Discriminating Tastes

Discriminating Tastes

While selective sourcing may indeed address some longstanding outsourcing challenges, it also presents some new management issues

Is selective sourcing truly more satisfying?

Although the outsourcing market continues to grow at a significant pace, many client organisations are becoming increasingly disillusioned with the concept of "mega deals". Indeed, many large-scale, single-vendor arrangements have been characterised by excessive fees, unrealised cost savings, ill-defined contractual terms, ineffective service levels, and vendor inflexibility in response to changing business requirements.

In response to these problems, the "selective sourcing" model has emerged as a viable and attractive alternative to the single-vendor approach. Essentially, a selective sourcing approach involves choosing a stable of "best of breed" vendors to administer various business services or business functions, leading to either a total or limited point solution.

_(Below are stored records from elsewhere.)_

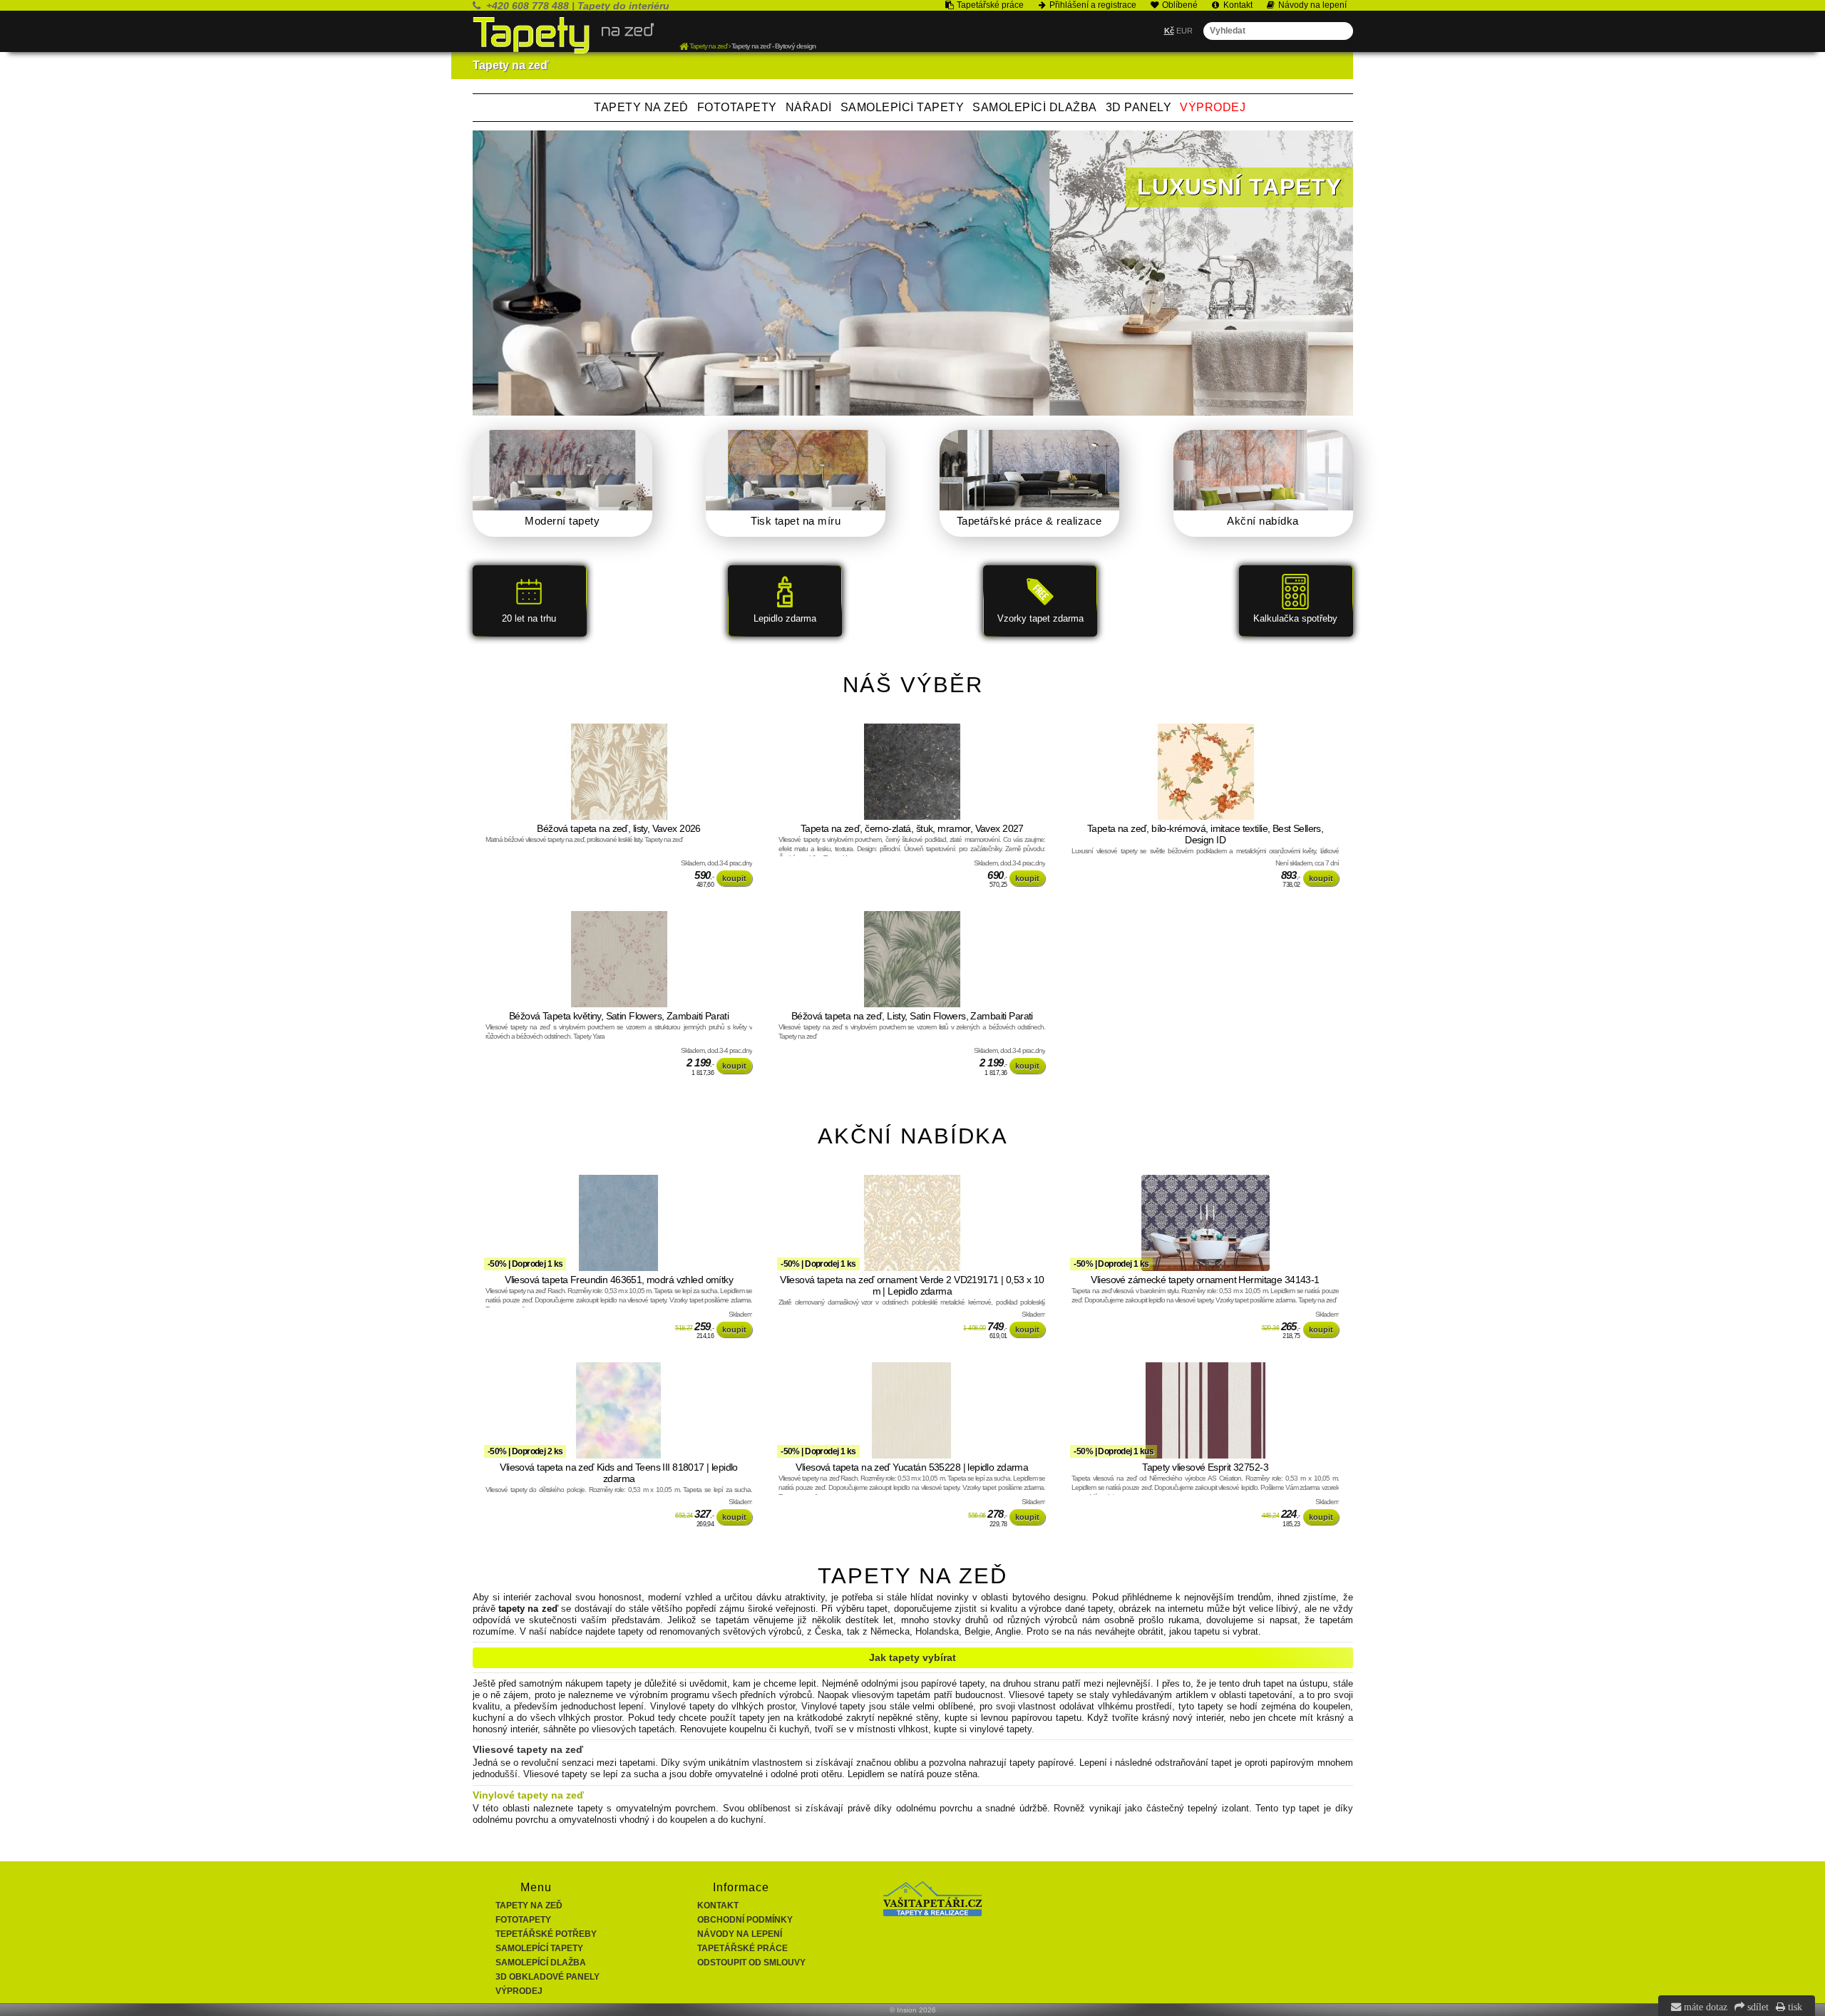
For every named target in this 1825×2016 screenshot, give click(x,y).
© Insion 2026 (913, 2010)
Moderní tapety (562, 521)
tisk (1793, 2007)
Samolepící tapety (902, 107)
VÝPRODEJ (1212, 107)
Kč (1169, 30)
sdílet (1756, 2007)
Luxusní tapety (1239, 187)
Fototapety (737, 107)
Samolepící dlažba (1034, 107)
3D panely (1139, 107)
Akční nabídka (1263, 521)
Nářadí (809, 107)
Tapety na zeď (641, 107)
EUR (1184, 30)
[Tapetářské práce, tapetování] (932, 1913)
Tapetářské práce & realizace (1029, 521)
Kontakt (718, 1905)
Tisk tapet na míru (795, 521)
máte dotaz (1704, 2007)
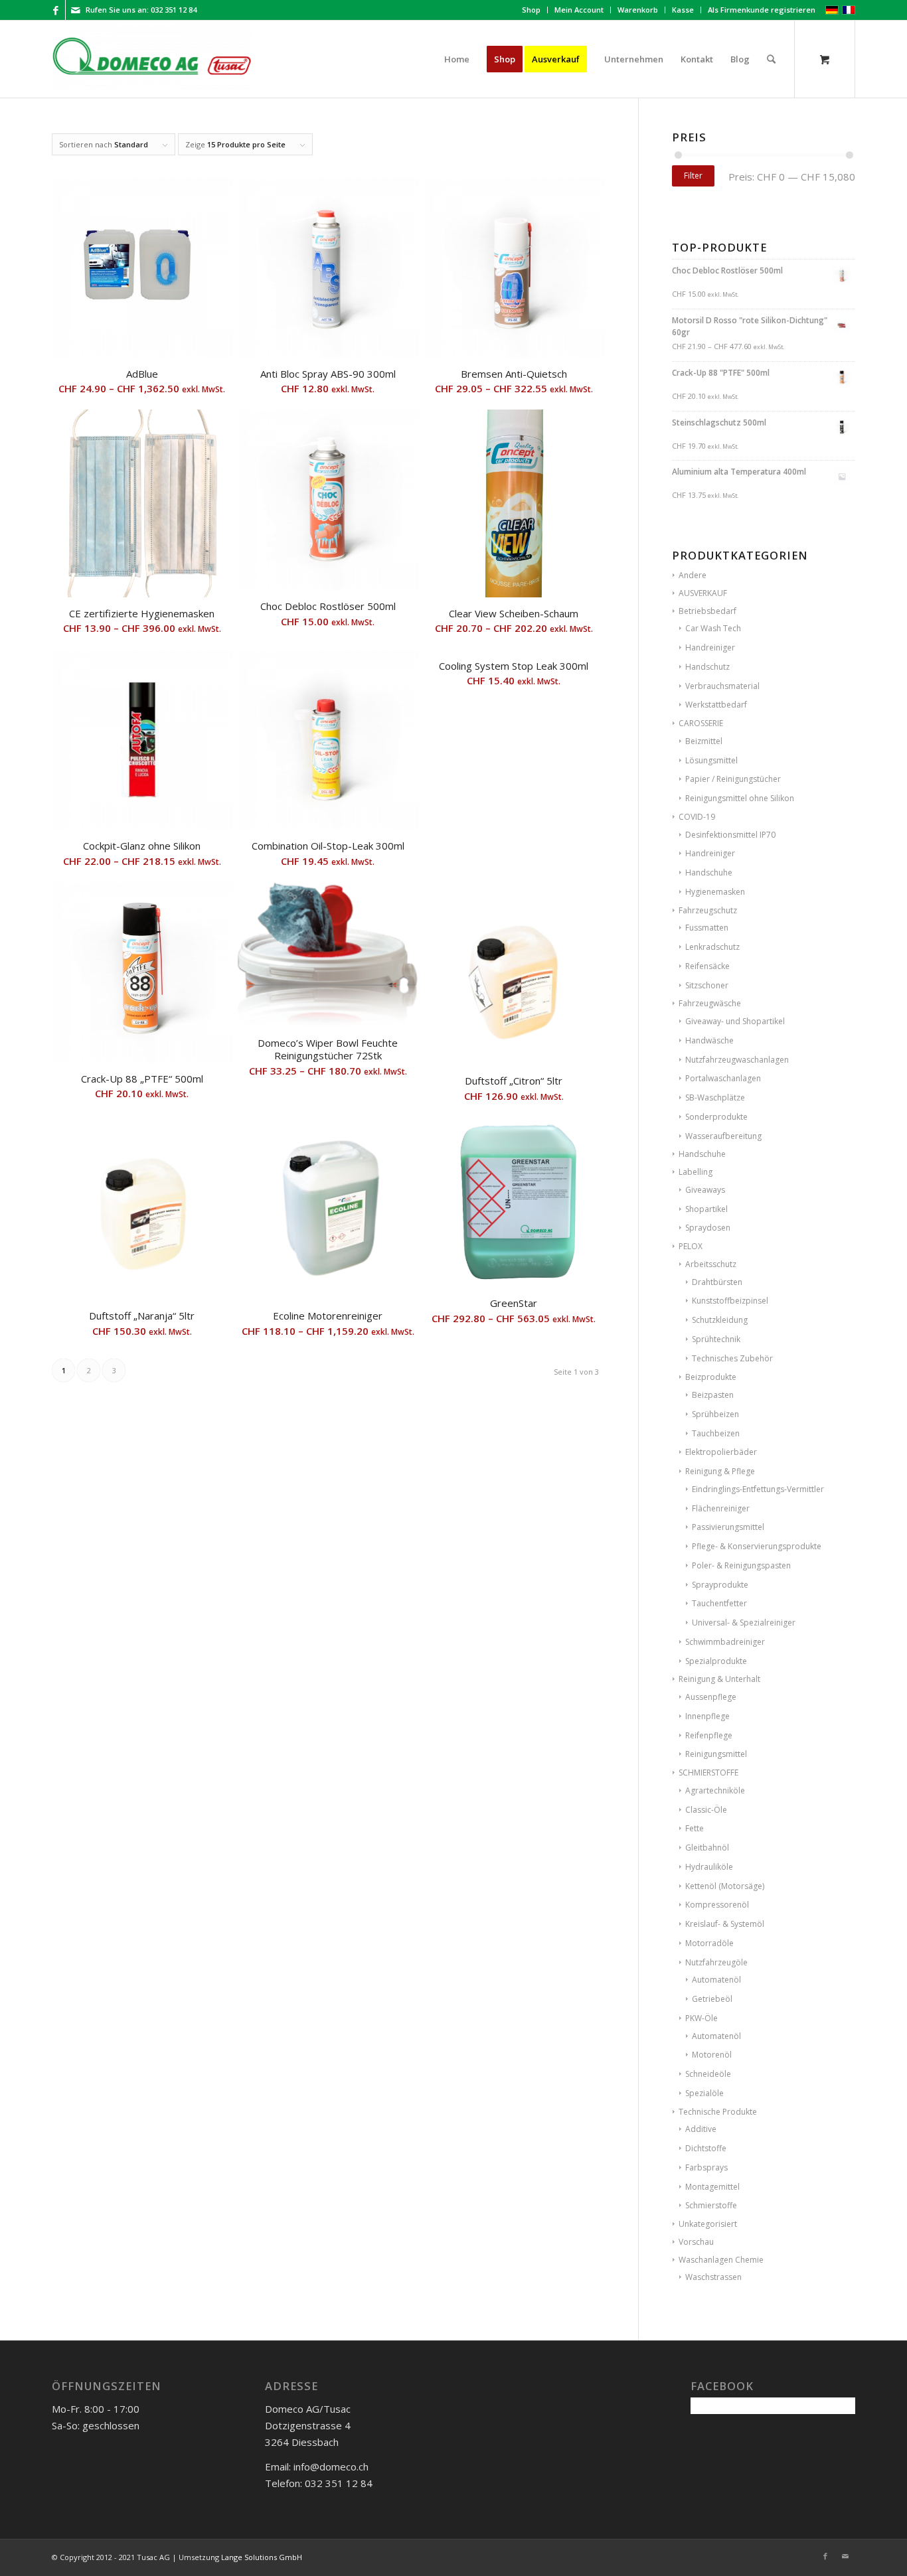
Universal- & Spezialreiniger (743, 1622)
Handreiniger (710, 647)
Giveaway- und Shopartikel (735, 1021)
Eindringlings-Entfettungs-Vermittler (758, 1489)
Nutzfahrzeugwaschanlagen (737, 1059)
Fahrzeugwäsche (710, 1003)
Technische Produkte (718, 2111)
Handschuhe (708, 872)
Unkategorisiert (708, 2224)
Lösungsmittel (711, 760)
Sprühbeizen (715, 1414)
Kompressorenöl (717, 1904)
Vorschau (696, 2241)
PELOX (690, 1246)
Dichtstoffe (705, 2148)
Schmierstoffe (711, 2205)
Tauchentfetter (719, 1603)
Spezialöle (704, 2093)
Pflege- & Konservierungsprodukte (756, 1546)
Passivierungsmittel (728, 1527)
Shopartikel (706, 1209)
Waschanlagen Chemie (721, 2259)
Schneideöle (708, 2074)
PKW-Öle (701, 2018)
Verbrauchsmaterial (722, 686)
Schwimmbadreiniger (725, 1641)
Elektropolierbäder (721, 1452)
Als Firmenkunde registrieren (761, 10)
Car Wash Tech (713, 628)
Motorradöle (709, 1943)
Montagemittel (712, 2186)
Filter (693, 175)
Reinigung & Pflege (720, 1471)
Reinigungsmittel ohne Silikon (739, 798)
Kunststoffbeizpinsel (730, 1300)
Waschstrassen (713, 2277)
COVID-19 (697, 816)
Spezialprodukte (716, 1661)
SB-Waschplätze (715, 1097)
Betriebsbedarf (707, 611)
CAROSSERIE (701, 723)
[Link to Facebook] (55, 10)
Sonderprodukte (716, 1116)
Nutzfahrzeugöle (716, 1962)
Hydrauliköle (709, 1866)
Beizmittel (703, 741)
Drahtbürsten (717, 1282)
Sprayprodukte (720, 1584)
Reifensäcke (707, 966)
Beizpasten (713, 1395)
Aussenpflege (710, 1697)
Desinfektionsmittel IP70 (730, 834)
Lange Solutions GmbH (261, 2557)
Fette (694, 1828)
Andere (692, 575)
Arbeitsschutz (710, 1264)
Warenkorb (638, 10)
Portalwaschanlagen (723, 1078)
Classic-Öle (706, 1809)
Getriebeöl (712, 1999)
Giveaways (705, 1189)
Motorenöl (712, 2054)
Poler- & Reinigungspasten (741, 1565)
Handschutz (707, 666)
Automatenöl (716, 1979)
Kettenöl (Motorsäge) (724, 1886)
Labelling (695, 1171)
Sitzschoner (706, 985)
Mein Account (579, 10)
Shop (531, 10)
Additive (700, 2129)
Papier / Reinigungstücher (733, 779)
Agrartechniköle (715, 1790)
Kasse (683, 10)
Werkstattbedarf (716, 704)
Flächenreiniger (721, 1508)
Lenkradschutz (712, 946)
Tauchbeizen (716, 1433)
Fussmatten (706, 927)
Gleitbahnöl (707, 1847)
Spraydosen (707, 1227)
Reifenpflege (708, 1735)
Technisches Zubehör (732, 1358)
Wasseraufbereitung (723, 1136)
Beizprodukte (710, 1377)
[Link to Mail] (76, 10)
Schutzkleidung (720, 1320)
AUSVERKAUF (703, 593)
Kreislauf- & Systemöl (724, 1924)
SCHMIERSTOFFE (708, 1772)
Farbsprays (706, 2167)
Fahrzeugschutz (708, 910)
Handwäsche (709, 1040)
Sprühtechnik (716, 1339)
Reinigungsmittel (716, 1754)
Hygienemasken (715, 891)
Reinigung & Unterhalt (719, 1679)
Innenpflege (707, 1716)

The perceived success of the selective sourcing approach in defining meaningful service levels, achieving cost targets, and enabling effective governance has gained it increasing favour in the executive suite as the preferred approach to sourcing. However, while selective sourcing may indeed address some longstanding outsourcing challenges, it also presents some new management issues. Moreover, many of the benefits of selective sourcing can at times be equally well realised by applying leading management practices to a single-vendor model.

Selective Success Factors

Evidence suggests that selective sourcing is more effective than total outsourcing, in terms of critical success factors such as achieving targeted cost savings, maintaining or improving service levels, and renewal of contracts.

A 1998 study of 61 sourcing decisions directed by Leslie Willcocks, an academic outsourcing expert at the Warwick Business School in the United Kingdom, found that 85 per cent of selective outsourcing decisions met customers' expected cost savings, whereas only 29 per cent of total outsourcing decisions met expected cost savings.

Willcocks and others cite a number of factors that contribute to the success of selective sourcing. These include the ability to choose vendors with specific areas of specialisation to match requirements. Selective sourcing is also seen to facilitate a competitive environment, and to enable greater flexibility to adapt to change.

The major drawback of selective sourcing, according to Willcocks, is "the transaction costs associated with multiple evaluations, multiple contract negotiations, and multiple suppliers to manage and coordinate".